PS: Regardless of what happens in the Supreme Court, clinical integration models are already under way. Health information exchanges are already under way. The things that were promoted by the PPACA will be happening anyway. It will change the reimbursement and access to insurance for the uninsured population, but in terms of clinical delivery models, I don't think the Supreme Court's decision will change anything.
Q: Let's shift to things that can be controlled. Labor costs comprise the largest portion of most hospitals' operating budgets. What is the best way to manage labor expenses both fairly and efficiently?
PS: That's the point of the Lean process. Lean and Six Sigma are designed to take processes and find waste, and that addresses everything on the labor side. It's pretty successful here in the short time we've implemented it, although our program is not nearly as mature as some others like Virginia Mason [in Seattle] or Virtua [in Marlton, N.J.].
We've created something called the "waste wall." We're looking to bubble up suggestions from the front line and post their suggestions on this intranet-based waste wall. Their suggestions lead to Lean projects, and it works beautifully for us. Our thought was, let's find a vehicle where folks who work in these processes can offer their input. The waste wall is the genesis of most of the Lean projects we start.
Q: What about supply costs? What are some of the innovative ways RWJUH tries to save on supplies, implants, etc.?
PS: A couple of years ago, our COO looked at our supply costs closely and worked with physician groups to come up with some standardization and educated physicians to understand the costs for us in terms of supplies. They have been very engaged to drive down the costs of supplies. Ninety-five percent of what we purchase is under group purchasing organizations, and we also employ a much more sophisticated and contemporary IT system for materials management.

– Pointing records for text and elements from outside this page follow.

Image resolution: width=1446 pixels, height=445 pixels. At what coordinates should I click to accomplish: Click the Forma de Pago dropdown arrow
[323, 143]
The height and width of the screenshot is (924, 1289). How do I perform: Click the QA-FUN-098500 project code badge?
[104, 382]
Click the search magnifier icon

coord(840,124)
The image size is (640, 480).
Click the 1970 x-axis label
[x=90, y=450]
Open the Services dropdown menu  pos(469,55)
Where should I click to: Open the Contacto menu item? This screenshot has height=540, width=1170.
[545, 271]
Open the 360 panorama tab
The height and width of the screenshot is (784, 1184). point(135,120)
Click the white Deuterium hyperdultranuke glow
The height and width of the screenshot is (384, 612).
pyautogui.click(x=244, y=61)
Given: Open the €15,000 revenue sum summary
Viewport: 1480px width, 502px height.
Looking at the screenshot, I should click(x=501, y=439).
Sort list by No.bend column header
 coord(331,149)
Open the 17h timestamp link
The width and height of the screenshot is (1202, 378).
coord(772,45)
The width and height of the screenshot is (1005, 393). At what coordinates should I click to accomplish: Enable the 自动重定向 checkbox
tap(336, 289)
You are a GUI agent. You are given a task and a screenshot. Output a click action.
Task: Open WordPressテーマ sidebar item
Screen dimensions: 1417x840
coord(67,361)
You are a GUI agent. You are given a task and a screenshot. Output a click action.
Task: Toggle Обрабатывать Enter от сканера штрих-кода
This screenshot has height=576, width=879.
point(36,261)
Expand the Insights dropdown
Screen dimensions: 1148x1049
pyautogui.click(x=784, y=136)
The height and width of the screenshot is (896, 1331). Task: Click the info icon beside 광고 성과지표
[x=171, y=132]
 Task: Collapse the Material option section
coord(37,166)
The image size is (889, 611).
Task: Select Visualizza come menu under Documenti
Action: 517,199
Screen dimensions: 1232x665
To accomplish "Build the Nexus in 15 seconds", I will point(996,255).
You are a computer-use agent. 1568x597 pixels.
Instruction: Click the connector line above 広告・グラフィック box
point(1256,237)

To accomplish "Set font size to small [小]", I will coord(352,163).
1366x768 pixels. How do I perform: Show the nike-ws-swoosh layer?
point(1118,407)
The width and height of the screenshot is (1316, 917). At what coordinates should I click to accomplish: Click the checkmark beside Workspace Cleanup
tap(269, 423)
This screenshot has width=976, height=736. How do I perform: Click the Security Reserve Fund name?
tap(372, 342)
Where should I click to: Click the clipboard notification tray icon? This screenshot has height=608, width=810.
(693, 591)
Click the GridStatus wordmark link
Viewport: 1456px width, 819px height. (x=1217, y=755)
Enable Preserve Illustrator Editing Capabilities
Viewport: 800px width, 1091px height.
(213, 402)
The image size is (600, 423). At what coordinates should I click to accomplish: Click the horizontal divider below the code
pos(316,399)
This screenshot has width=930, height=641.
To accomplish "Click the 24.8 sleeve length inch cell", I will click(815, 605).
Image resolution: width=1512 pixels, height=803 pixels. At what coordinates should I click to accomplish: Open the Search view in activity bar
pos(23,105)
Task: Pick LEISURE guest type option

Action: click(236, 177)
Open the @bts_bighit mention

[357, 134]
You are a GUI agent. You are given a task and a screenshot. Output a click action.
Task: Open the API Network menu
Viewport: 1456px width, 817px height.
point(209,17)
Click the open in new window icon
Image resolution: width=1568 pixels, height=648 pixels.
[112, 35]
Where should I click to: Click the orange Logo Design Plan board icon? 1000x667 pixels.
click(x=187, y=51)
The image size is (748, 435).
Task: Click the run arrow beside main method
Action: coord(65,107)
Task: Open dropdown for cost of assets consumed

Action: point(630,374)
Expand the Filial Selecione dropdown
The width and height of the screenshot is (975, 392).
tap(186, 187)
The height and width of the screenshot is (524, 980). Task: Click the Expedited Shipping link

Q: How is RWJUH handling rising energy expenses, especially as summer approaches, which usually means higher electricity costs?
PS: We've upgraded our HVAC systems for more efficiency, including installing new chillers that are more energy-efficient. Like other organizations, we've replaced our boilers. It's usually a repair-and-replace order. Anything we build or lease has an energy efficient component. This year and last year, we've actually had a reduction in energy costs over prior years. Some has to do with the weather, but some has to do with our initiatives. Even putting new roofs on older facilities has had an impact.
Q: As summer begins, what suggestions do you have for other hospital CFOs to have a successful upcoming quarter?
PS: In the last quarter of our fiscal year, we really look at the capital budgets for the following year and see if we can find significant savings from vendors who are looking to improve their last quarter numbers. It is pretty common for us in the last quarter of the fiscal year to buy some large-ticket purchases that we would have done in the subsequent year because we have gotten such deep discounts from organizations trying to fulfill sales quotas at their year end. We've done that with a lot of high-tech equipment like monitors, infusion pumps and robotic surgical devices.